### [TO DO]
Retype the data in its entirety, with no word changed.

Stored records
○ ○ ○ ○ ○ ○ ○

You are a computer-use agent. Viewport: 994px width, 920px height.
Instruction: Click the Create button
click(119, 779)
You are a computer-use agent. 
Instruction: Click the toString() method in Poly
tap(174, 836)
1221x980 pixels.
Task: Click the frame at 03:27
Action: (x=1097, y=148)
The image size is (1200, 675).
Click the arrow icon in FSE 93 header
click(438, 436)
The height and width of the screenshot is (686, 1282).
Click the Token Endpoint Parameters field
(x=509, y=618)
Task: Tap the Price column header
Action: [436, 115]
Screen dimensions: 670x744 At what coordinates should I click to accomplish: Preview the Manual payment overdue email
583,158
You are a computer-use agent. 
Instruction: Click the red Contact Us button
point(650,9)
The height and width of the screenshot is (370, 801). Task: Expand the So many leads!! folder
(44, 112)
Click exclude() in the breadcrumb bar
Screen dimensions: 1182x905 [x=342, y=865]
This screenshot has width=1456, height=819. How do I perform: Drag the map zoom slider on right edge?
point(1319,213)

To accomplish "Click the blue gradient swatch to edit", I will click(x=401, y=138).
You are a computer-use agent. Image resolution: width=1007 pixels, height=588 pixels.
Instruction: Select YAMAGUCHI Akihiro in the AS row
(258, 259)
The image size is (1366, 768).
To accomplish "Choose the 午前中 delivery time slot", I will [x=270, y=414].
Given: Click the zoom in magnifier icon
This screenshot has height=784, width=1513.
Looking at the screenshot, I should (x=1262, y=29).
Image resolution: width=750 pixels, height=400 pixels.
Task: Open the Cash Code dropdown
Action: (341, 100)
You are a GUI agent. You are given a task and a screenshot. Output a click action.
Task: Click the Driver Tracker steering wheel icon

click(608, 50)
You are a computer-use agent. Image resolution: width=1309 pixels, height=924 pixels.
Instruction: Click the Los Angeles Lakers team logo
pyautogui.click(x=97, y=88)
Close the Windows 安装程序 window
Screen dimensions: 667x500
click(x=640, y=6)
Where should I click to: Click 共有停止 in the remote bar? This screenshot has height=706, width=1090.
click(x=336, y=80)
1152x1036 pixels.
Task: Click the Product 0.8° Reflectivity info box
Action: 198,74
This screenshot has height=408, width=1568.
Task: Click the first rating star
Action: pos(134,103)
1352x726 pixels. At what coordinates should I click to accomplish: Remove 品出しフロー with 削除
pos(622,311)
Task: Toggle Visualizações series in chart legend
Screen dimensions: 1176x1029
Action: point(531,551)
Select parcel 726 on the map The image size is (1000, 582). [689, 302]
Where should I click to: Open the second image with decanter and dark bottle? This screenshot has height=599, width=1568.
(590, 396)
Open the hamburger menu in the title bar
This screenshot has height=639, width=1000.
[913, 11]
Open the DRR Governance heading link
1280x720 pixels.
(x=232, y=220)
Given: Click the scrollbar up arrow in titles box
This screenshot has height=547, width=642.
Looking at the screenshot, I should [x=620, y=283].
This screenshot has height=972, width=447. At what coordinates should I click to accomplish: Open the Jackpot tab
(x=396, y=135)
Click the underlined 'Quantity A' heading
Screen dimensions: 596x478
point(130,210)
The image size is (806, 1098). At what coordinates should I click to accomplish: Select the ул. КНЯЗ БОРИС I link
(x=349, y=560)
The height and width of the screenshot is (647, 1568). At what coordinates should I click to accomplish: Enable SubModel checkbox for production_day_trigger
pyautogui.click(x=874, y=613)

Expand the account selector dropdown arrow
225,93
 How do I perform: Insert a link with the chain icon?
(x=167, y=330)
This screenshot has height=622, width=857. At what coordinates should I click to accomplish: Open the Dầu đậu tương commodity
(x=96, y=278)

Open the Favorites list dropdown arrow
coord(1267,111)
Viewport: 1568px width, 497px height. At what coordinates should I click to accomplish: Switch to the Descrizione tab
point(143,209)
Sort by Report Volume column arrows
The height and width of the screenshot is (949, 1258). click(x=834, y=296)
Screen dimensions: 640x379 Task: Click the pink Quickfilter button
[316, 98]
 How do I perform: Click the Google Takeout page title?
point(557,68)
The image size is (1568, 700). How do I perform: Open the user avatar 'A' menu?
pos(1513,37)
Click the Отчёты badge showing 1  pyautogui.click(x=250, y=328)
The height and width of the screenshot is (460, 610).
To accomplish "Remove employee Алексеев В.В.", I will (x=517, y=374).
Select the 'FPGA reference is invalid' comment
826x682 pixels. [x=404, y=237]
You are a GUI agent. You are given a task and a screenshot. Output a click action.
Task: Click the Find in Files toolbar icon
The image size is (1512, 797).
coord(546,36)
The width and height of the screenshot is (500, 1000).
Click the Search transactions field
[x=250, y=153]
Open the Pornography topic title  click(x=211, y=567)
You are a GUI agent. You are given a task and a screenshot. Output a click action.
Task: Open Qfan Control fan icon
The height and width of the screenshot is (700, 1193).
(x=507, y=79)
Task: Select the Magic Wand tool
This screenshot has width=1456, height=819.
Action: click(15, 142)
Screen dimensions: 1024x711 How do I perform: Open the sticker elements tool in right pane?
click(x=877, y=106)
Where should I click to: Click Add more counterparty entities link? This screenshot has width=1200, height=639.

○ ○ ○ ○ ○ ○ ○

### [ANSWER TO THE PROBLEM]
You are a computer-use agent. Viewport: 994px width, 920px height.
Instruction: Click the Create button
click(119, 779)
You are a computer-use agent. 
Instruction: Click the toString() method in Poly
tap(174, 836)
1221x980 pixels.
Task: Click the frame at 03:27
Action: (x=1097, y=148)
The image size is (1200, 675).
Click the arrow icon in FSE 93 header
click(438, 436)
The height and width of the screenshot is (686, 1282).
Click the Token Endpoint Parameters field
(x=509, y=618)
Task: Tap the Price column header
Action: [436, 115]
Screen dimensions: 670x744 At what coordinates should I click to accomplish: Preview the Manual payment overdue email
583,158
You are a computer-use agent. 
Instruction: Click the red Contact Us button
point(650,9)
The height and width of the screenshot is (370, 801). Task: Expand the So many leads!! folder
(44, 112)
Click exclude() in the breadcrumb bar
Screen dimensions: 1182x905 [x=342, y=865]
This screenshot has width=1456, height=819. How do I perform: Drag the map zoom slider on right edge?
point(1319,213)

To accomplish "Click the blue gradient swatch to edit", I will click(x=401, y=138).
You are a computer-use agent. Image resolution: width=1007 pixels, height=588 pixels.
Instruction: Select YAMAGUCHI Akihiro in the AS row
(258, 259)
The image size is (1366, 768).
To accomplish "Choose the 午前中 delivery time slot", I will [x=270, y=414].
Given: Click the zoom in magnifier icon
This screenshot has height=784, width=1513.
Looking at the screenshot, I should (x=1262, y=29).
Image resolution: width=750 pixels, height=400 pixels.
Task: Open the Cash Code dropdown
Action: (341, 100)
You are a GUI agent. You are given a task and a screenshot. Output a click action.
Task: Click the Driver Tracker steering wheel icon

click(608, 50)
You are a computer-use agent. Image resolution: width=1309 pixels, height=924 pixels.
Instruction: Click the Los Angeles Lakers team logo
pyautogui.click(x=97, y=88)
Close the Windows 安装程序 window
Screen dimensions: 667x500
click(x=640, y=6)
Where should I click to: Click 共有停止 in the remote bar? This screenshot has height=706, width=1090.
click(x=336, y=80)
1152x1036 pixels.
Task: Click the Product 0.8° Reflectivity info box
Action: 198,74
This screenshot has height=408, width=1568.
Task: Click the first rating star
Action: pos(134,103)
1352x726 pixels. At what coordinates should I click to accomplish: Remove 品出しフロー with 削除
pos(622,311)
Task: Toggle Visualizações series in chart legend
Screen dimensions: 1176x1029
Action: point(531,551)
Select parcel 726 on the map The image size is (1000, 582). [689, 302]
Where should I click to: Open the second image with decanter and dark bottle? This screenshot has height=599, width=1568.
(590, 396)
Open the hamburger menu in the title bar
This screenshot has height=639, width=1000.
[913, 11]
Open the DRR Governance heading link
1280x720 pixels.
(x=232, y=220)
Given: Click the scrollbar up arrow in titles box
This screenshot has height=547, width=642.
Looking at the screenshot, I should [x=620, y=283].
This screenshot has height=972, width=447. At what coordinates should I click to accomplish: Open the Jackpot tab
(x=396, y=135)
Click the underlined 'Quantity A' heading
Screen dimensions: 596x478
point(130,210)
The image size is (806, 1098). At what coordinates should I click to accomplish: Select the ул. КНЯЗ БОРИС I link
(x=349, y=560)
The height and width of the screenshot is (647, 1568). At what coordinates should I click to accomplish: Enable SubModel checkbox for production_day_trigger
pyautogui.click(x=874, y=613)

Expand the account selector dropdown arrow
225,93
 How do I perform: Insert a link with the chain icon?
(x=167, y=330)
This screenshot has height=622, width=857. At what coordinates should I click to accomplish: Open the Dầu đậu tương commodity
(x=96, y=278)

Open the Favorites list dropdown arrow
coord(1267,111)
Viewport: 1568px width, 497px height. At what coordinates should I click to accomplish: Switch to the Descrizione tab
point(143,209)
Sort by Report Volume column arrows
The height and width of the screenshot is (949, 1258). click(x=834, y=296)
Screen dimensions: 640x379 Task: Click the pink Quickfilter button
[316, 98]
 How do I perform: Click the Google Takeout page title?
point(557,68)
The image size is (1568, 700). How do I perform: Open the user avatar 'A' menu?
pos(1513,37)
Click the Отчёты badge showing 1  pyautogui.click(x=250, y=328)
The height and width of the screenshot is (460, 610).
To accomplish "Remove employee Алексеев В.В.", I will (x=517, y=374).
Select the 'FPGA reference is invalid' comment
826x682 pixels. [x=404, y=237]
You are a GUI agent. You are given a task and a screenshot. Output a click action.
Task: Click the Find in Files toolbar icon
The image size is (1512, 797).
coord(546,36)
The width and height of the screenshot is (500, 1000).
Click the Search transactions field
[x=250, y=153]
Open the Pornography topic title  click(x=211, y=567)
You are a GUI agent. You are given a task and a screenshot. Output a click action.
Task: Open Qfan Control fan icon
The height and width of the screenshot is (700, 1193).
(x=507, y=79)
Task: Select the Magic Wand tool
This screenshot has width=1456, height=819.
Action: click(15, 142)
Screen dimensions: 1024x711 How do I perform: Open the sticker elements tool in right pane?
click(x=877, y=106)
Where should I click to: Click Add more counterparty entities link? This screenshot has width=1200, height=639.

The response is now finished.